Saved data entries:

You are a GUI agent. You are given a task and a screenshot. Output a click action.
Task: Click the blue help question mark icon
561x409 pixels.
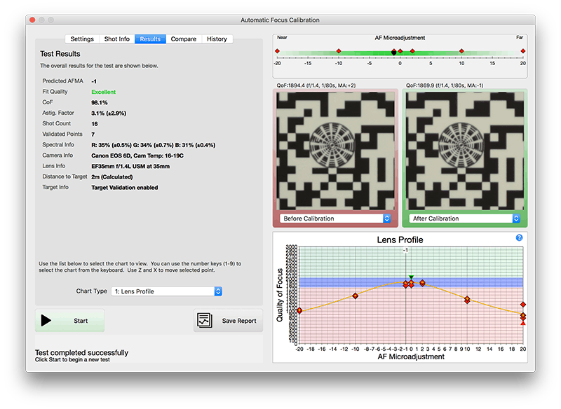tap(519, 238)
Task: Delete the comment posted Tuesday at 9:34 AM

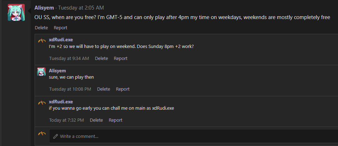Action: coord(101,58)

[Your assignment]
Write the entries above out again exactly, but not the pictures.

[Response to the exercise]
You are a GUI agent. You are given a task and a screenshot. Output a click action.
Task: Click the blue help question mark icon
561x409 pixels.
tap(519, 238)
Task: Delete the comment posted Tuesday at 9:34 AM

Action: coord(101,58)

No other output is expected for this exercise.